Like many of you, I have a caffeine addiction.  Don’t deny it.  Are you an insufferable beast if you go a day without coffee? Can you not function until your first latte?  Do you crash in the afternoon or feel uneasy if you haven’t had any caffeine?  If you answered yes to any of those questions, congratulations, you too have a caffeine addiction!

I often need to start the day with coffee just to zap me out of “GOD DAMN IT, IT’S BEFORE NOON, GO BACK TO BED” mode, but my true addiction is tea.  I can go days without coffee and be OK, despite mornings sucking  (We Ball Harder does not endorse mornings).  But give me a couple days without tea, and usually by the second or third day, around 4 or 5 in the afternoon, I’ll just stop and have a profoundly out-of-place, something-is-wrong feeling.  This has happened enough (by accident of course) that I know tea will remedy it immediately.  Comparable to the greatest endorphin rush or moment of ecstasy, a sip of tea after a few days off is a reward for enduring the punishment of being without it, which was probably your own fault because you were too busy to make some tea.  I suggest readjusting your priorities.

That being said, at We Ball Harder, as with everything, I must be specific about tea.  It can be black (my preference), oolong (interesting), green (also very nice), or white (subtle and refined yet lacking real zing), but if it’s made improperly you might as well just settle for Red Bull, Monster, Amp, Crunk Juice, or NOS.  At which point all your dignity and sense of class will be gone, so be sure to make your tea properly.

Proper tea is made from LOOSE TEA, not bags.*  Got some Lipton or Bigelow at home? Throw that shit out.   Brands, etc, will be recommended in a later post.  You also need BOILING WATER, preferably from a kettle.  Hot water from your tap or water cooler will not work.  Here is how a kettle works: You put water in it, you put it on the stove (or switch it on if electric), and when it boils (for black tea: identifiable either by whistling or lots of rumbling noise and steam emissions, or both), you pour it over your tea.  What your tea is contained in is less important.  Obviously a teapot is pretty sweet, but if you’re feeling cheeky and don’t mind the occasional tea leaf in your teeth, you can brew directly in your mug, or in a strainer fitted in your mug.  For black tea, water must be poured over the tea while STILL BOILING.  For greens, whites, etc, wait a minute or two after the kettle is taken off the heat/switched off, as the water should not be boiling.  I like my tea strong and put about a tablespoon per mug or two tablespoons per teapot, and if brewing Western-style tea, let it go for about 5 minutes.  Give it a stir, and there you have it: tea.  Some black teas can be drunk plain, others are rather strong and astringent even when brewed properly and are best complemented with milk.  Note, milk, NOT CREAM.  Cream ruins tea and once again you may as well go back for a foul, rancid, “energy drink.”  Milky tea is probably nicest in the morning (in which case coffee can sod off), though it’s excellent in the afternoon too.

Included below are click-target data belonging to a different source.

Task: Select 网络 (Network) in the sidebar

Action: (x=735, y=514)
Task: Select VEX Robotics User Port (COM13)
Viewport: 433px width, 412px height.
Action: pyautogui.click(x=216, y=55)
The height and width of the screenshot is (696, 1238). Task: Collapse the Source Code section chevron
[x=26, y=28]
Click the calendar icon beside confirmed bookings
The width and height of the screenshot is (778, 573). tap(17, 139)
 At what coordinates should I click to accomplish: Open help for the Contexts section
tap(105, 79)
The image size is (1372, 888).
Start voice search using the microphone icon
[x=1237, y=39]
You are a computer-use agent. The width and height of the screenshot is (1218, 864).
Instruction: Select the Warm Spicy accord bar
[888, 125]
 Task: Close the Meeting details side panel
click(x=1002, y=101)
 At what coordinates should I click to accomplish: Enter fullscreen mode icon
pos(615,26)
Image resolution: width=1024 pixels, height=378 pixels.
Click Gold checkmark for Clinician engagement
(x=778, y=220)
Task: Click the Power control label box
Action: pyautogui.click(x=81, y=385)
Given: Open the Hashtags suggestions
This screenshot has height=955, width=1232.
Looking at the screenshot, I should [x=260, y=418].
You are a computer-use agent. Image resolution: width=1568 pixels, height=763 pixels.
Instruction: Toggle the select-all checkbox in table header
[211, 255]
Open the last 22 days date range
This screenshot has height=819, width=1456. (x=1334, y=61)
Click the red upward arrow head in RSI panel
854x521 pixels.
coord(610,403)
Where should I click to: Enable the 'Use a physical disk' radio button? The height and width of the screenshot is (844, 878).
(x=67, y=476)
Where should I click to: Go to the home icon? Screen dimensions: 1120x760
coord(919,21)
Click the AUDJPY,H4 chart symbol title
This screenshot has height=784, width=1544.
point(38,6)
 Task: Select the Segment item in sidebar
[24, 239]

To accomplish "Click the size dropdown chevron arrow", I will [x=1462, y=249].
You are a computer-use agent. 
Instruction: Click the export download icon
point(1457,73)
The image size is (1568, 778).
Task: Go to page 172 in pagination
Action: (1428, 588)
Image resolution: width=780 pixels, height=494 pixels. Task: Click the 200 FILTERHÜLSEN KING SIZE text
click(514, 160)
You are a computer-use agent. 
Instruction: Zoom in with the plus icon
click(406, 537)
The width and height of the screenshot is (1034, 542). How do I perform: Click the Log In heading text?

Many more tea posts are forthcoming, concerning more specific types and their virtues.

For now, consider George Orwell’s masterful treatise on the subject, “A Nice Cup of Tea.”

Happy brewing,

C

*Note, certain brands of tea bags are acceptable.  For strong black tea with milk, I am rather partial to Ahmad English Tea No. 1.  Numi also do an excellent range of bagged teas, unquestionably the best I’ve had.